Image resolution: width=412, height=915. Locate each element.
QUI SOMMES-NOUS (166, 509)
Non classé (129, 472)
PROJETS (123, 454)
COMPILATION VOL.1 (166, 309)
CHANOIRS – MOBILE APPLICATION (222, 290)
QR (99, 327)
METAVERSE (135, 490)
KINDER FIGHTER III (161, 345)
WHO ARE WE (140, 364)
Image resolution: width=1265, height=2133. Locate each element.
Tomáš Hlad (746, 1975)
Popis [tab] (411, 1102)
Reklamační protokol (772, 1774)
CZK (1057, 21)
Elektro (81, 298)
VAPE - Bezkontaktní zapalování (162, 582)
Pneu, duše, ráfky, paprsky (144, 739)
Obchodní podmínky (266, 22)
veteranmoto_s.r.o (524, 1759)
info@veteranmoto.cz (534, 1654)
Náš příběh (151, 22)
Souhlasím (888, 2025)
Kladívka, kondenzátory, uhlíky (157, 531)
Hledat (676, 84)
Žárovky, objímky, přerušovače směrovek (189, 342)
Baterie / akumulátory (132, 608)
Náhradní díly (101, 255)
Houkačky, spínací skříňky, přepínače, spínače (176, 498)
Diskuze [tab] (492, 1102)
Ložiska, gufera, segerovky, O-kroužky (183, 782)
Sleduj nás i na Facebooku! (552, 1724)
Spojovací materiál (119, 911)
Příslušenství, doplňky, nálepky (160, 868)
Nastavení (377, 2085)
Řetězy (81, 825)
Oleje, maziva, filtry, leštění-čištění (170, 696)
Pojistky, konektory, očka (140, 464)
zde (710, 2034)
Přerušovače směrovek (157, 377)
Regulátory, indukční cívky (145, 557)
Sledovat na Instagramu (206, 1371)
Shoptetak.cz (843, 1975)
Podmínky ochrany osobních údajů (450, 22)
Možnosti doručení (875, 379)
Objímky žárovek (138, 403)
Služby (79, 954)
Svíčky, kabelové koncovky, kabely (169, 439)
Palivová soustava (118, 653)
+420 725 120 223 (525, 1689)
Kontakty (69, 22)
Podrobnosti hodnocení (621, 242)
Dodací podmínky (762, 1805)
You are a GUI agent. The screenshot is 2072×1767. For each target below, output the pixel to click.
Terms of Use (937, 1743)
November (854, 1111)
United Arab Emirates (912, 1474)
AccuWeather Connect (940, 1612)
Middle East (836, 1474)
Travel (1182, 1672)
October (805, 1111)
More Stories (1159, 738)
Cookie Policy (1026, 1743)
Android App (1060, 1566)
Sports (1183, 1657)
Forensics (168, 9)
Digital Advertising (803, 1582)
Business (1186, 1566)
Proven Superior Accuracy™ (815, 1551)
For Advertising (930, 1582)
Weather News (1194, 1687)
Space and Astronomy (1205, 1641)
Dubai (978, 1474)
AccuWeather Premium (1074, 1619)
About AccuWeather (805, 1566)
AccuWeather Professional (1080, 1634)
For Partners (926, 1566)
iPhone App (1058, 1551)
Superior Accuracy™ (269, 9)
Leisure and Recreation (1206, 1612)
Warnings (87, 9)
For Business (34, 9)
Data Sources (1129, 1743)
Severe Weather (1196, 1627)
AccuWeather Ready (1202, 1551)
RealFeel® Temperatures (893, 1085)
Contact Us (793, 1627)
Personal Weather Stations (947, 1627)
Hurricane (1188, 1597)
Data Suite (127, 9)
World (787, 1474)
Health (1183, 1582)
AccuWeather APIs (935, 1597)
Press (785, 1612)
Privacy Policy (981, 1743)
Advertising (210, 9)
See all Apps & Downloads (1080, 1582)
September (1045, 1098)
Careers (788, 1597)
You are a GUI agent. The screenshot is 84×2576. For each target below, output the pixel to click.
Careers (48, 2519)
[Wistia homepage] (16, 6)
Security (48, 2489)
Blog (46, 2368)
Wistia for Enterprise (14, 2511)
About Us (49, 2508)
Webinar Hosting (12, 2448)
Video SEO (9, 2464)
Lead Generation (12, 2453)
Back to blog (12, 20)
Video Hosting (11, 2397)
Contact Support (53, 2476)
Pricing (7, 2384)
——————————
Begin with the line that contains "World (787, 1474)" and print each line exactly until the data ends, including the last line.

> _Exercise result_
World (787, 1474)
Health (1183, 1582)
AccuWeather APIs (935, 1597)
Press (785, 1612)
Privacy Policy (981, 1743)
Advertising (210, 9)
See all Apps & Downloads (1080, 1582)
September (1045, 1098)
Careers (788, 1597)
You are a GUI agent. The screenshot is 84×2576. For each target below, output the pixel to click.
Careers (48, 2519)
[Wistia homepage] (16, 6)
Security (48, 2489)
Blog (46, 2368)
Wistia for Enterprise (14, 2511)
About Us (49, 2508)
Webinar Hosting (12, 2448)
Video SEO (9, 2464)
Lead Generation (12, 2453)
Back to blog (12, 20)
Video Hosting (11, 2397)
Contact Support (53, 2476)
Pricing (7, 2384)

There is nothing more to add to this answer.